In Nederland piekte dit hippe katholicisme in het literaire tijdschrift De gemeenschap, opgericht in 1925. De ondertitel van het blad sprak duidelijke taal: het wilde zich sterk maken voor ‘katholieke reconstructie’. Redacteuren en medewerkers koketteerden met abstracte kunst, modernistische poëzie en het nieuwe filmmedium en lieten zich graag voorstaan op hun afkeer van ‘wereldvrede, ontwapening, antimilitarisme, Volkenbond, Esperanto, Drankbestrijding, democratie etc.’ (zoals de straks nog ter sprake komende ‘jongkatholieke’ Gerard Bruning het noemde).
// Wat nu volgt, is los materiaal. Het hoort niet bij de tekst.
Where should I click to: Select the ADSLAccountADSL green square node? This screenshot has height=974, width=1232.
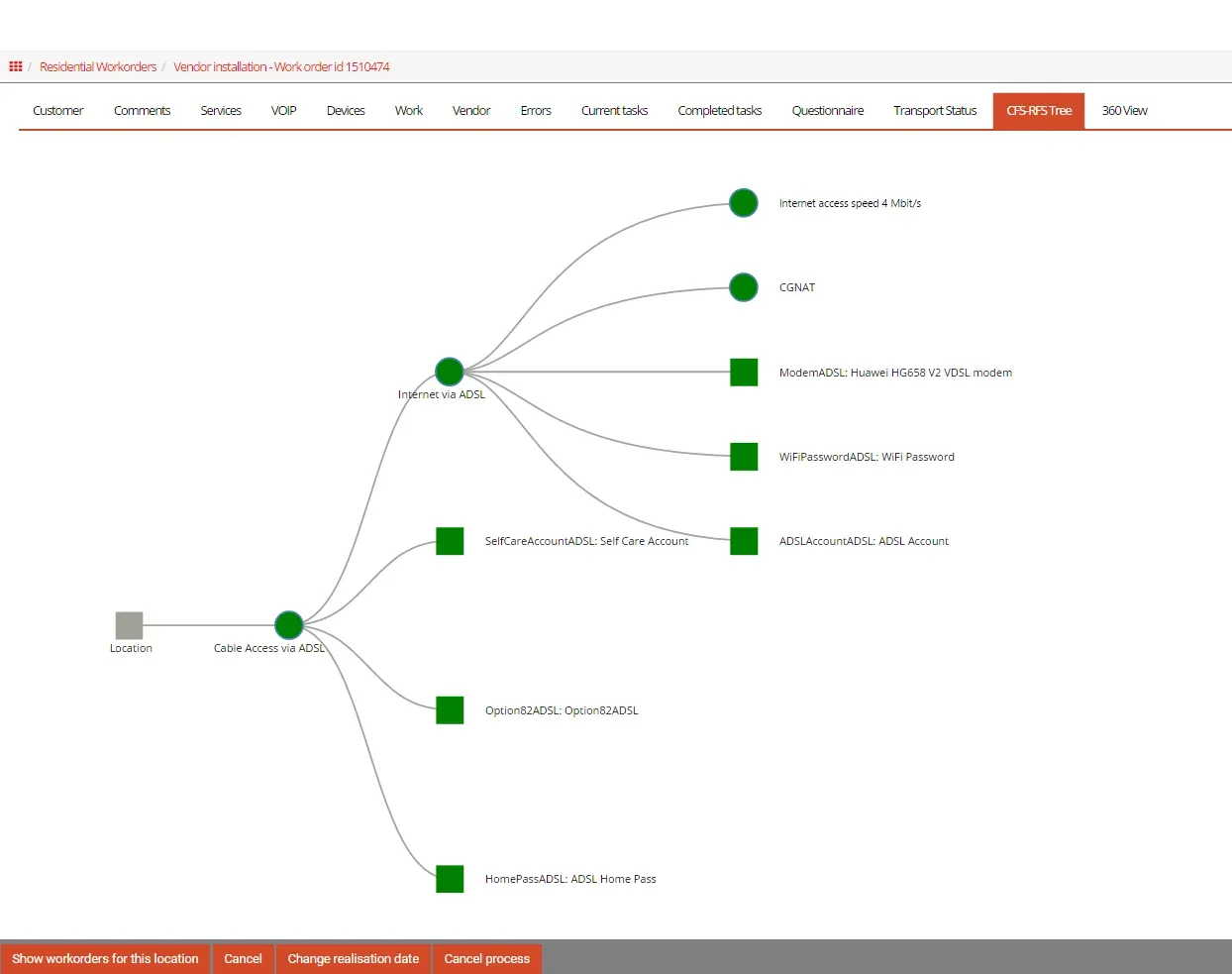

Ze snierden op het ‘biefstuksocialisme’ van Troelstra's Sociaal-Democratische Arbeiderspartij, dweepten met de toen nog salonfähige fascistische dictator Mussolini, koesterden ‘anti-plutocratische’, dat wil zeggen verkapt antisemitische sentimenten, en riepen zo luidkeels op tot actie ten gunste van de sociaal zwakkeren dat ze keer op keer in botsing kwamen met de toezichthoudende bisschop.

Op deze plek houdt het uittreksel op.